Stephen Tracy arrived in the Plymouth Colony just three years after the Mayflower, in 1623, aboard the "Anne". He is likely the Stephen Trace baptized 28 December 1596 at Great Yarmouth, Norfolk, England, son of Stephen and Agnes/Anne (Erdley) Tracy. 

He was one of the Separatists who had migrated to Holland to escape the persecution of the Puritans. It was there that he married his wife, Tryphosa Lee, on January 2, 1621. This is how their marriage record reads: 

Leiden, Netherlands, January 2, 1621: "Steven Treas, sayworker, bachelor from England, accompanied by Anthony Clements his acquaintance, to Tryfoce Le, spinster, also from England, accompanied by Rose Jennings, her acquaintance."
They had their first child, Sarah, who was to become the next in my direct line, in Leiden, Holland in probably late 1621 or in 1622. Tryphosa then became pregnant again. At this juncture, the young couple makes a decision that must have been very difficult to make. Stephen is to come to Plymouth by himself (although he may have brought Sarah with him) leaving the pregnant Tryphosa to have her baby without him and come later.  

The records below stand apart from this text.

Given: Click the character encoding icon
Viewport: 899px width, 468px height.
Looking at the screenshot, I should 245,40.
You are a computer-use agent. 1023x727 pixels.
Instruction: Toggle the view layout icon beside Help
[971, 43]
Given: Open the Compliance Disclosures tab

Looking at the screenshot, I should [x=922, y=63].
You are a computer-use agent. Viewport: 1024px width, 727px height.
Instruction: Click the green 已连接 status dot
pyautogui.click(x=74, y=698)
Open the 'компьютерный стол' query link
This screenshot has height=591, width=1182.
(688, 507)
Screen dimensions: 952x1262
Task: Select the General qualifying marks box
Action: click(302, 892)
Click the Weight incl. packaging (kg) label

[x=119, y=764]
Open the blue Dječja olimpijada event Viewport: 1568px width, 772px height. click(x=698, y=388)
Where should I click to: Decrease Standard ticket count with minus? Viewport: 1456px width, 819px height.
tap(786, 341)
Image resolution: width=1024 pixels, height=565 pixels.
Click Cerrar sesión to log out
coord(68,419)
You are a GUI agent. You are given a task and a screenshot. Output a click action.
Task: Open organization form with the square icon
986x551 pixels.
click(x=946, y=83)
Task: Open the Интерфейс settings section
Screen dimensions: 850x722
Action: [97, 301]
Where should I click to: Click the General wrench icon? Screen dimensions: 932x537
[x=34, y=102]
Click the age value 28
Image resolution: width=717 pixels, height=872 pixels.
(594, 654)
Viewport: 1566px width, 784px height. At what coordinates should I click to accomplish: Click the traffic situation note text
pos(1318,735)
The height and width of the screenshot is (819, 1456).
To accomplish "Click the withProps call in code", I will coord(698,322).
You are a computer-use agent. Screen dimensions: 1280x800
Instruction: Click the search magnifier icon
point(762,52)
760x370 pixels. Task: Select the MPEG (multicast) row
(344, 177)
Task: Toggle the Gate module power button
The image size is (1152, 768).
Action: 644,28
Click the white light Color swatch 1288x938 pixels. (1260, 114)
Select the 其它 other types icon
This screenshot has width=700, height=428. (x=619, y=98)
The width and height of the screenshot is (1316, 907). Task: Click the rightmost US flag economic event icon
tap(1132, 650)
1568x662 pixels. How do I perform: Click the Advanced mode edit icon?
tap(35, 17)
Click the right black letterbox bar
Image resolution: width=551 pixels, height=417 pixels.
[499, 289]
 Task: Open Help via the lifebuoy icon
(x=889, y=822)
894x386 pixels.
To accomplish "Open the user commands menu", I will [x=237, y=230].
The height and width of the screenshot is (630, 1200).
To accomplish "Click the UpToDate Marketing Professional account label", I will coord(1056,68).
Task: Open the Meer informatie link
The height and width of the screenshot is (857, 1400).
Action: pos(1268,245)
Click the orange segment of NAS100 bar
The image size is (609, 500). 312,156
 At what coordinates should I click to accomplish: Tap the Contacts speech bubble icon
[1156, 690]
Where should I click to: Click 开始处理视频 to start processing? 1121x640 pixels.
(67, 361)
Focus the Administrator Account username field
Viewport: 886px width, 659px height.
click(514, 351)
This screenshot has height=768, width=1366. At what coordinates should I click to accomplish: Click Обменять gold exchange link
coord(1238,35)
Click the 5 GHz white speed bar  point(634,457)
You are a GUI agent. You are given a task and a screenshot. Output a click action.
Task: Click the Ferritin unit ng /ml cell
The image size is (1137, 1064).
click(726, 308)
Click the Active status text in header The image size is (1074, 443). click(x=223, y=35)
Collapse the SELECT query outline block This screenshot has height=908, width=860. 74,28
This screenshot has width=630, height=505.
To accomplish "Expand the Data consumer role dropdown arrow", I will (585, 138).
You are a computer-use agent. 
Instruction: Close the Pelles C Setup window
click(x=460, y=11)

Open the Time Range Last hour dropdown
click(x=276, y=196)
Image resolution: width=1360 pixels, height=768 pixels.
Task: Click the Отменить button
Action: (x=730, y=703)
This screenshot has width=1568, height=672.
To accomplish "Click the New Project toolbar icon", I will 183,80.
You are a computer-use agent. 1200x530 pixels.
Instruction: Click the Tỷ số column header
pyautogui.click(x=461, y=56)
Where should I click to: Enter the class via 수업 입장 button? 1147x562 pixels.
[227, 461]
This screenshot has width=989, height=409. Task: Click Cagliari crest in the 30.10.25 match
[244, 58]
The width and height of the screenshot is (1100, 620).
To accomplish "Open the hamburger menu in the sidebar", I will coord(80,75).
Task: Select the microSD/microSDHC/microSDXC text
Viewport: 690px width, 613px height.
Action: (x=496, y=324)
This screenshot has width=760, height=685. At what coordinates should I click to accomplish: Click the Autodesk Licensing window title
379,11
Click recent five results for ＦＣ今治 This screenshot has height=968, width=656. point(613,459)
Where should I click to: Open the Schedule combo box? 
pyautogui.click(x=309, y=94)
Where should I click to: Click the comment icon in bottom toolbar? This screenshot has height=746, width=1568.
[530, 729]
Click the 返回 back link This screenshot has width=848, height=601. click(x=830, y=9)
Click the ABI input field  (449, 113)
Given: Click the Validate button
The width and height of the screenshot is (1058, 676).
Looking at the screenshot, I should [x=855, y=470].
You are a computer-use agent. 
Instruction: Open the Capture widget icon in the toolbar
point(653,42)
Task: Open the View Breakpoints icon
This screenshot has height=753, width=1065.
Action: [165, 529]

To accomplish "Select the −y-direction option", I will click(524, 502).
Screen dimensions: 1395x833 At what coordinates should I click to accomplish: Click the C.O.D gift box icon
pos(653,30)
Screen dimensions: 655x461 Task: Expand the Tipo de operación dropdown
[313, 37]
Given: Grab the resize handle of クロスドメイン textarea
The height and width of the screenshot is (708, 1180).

Stephen arrived in the Plymouth Colony on July 10, 1623 and was given three acres of land when the land first was first available for private ownership. This means that two other people should have been with him, as the deal was an acre per person. The identity of those two people is unknown, but one might have been Sarah. 

At any rate, Tryphosa, Jane (the second child), and possibly Sarah, if she didn't arrive with her dad, followed in 1625 on the "Jacob." 

He settled in Duxbury, a settlement near Plymouth. Later, Ralph Partridge and George Partridge, other ancestors of mine, were to become his neighbors. 

He is included in the records of the Plymouth colony as: Freeman: In "1633" Plymouth list of freemen, before those admitted on 1 January 1632/33; in list of freemen of 7 March 1636/7. In Duxbury section of 1639 Plymouth Colony list of freemen (with his name lined through). 

Offices he held were: 

  • Duxbury representative on committee to lay out highways, 1 Oct 1634
  • Plymouth colony committee to assess taxes, 3 March 1634/5, 1 March 1635/6
  • Coroner's jury, 2 March 1635/6
  • Duxbury representative to committee on the "nearer uniting of Plymouth & those on Duxburrough side," 14 March 1635/6
  • grand jury, 7 March 1636/7, 2 June 1640
  • committee to apportion hay grounds, 20 March 1636/7
  • Duxbury constable, 5 March 1638/9, 4 June 1639
  • Arbiter, 7 September 1642. 
In respect to his name in connection with property records: 
  • In 1623 Plymouth land division, granted three acres as passenger on Anne
  • In 1627 Plymouth cattle division, "Stephen Tracie, Triphosa Tracie, Sarah Tracie, Rebecka Tracie" were the fifth through eighth names in the tenth company.
  • Assessed 18 s in Plymouth tax lists of 25 march 1633 and 27 march 1634.
  • He appears to on the list of purchasers. Permitted to mow "within his own ground", 1 July 1633;
  • Assigned mowing ground, 14 March 1635/6, 20 March 1636/7, granted eighty acres with some meadow additional, at the North River. 
Stephen Tracy returned to England, as early as 1643, but at least by 1654. Stephen Tracy is not included in the 1643 list of men able to bear arms, and is not seen in any later Plymouth Colony record. It should be noted that during this period of time Cromwell was rising to power and King Charles was beheaded. Perhaps this change in climate towards a pro-Puritan government beckoned him. Whatever reason beckoned his return to England, his kids were old enough to fend on their own, and decided to stay in the Colony. 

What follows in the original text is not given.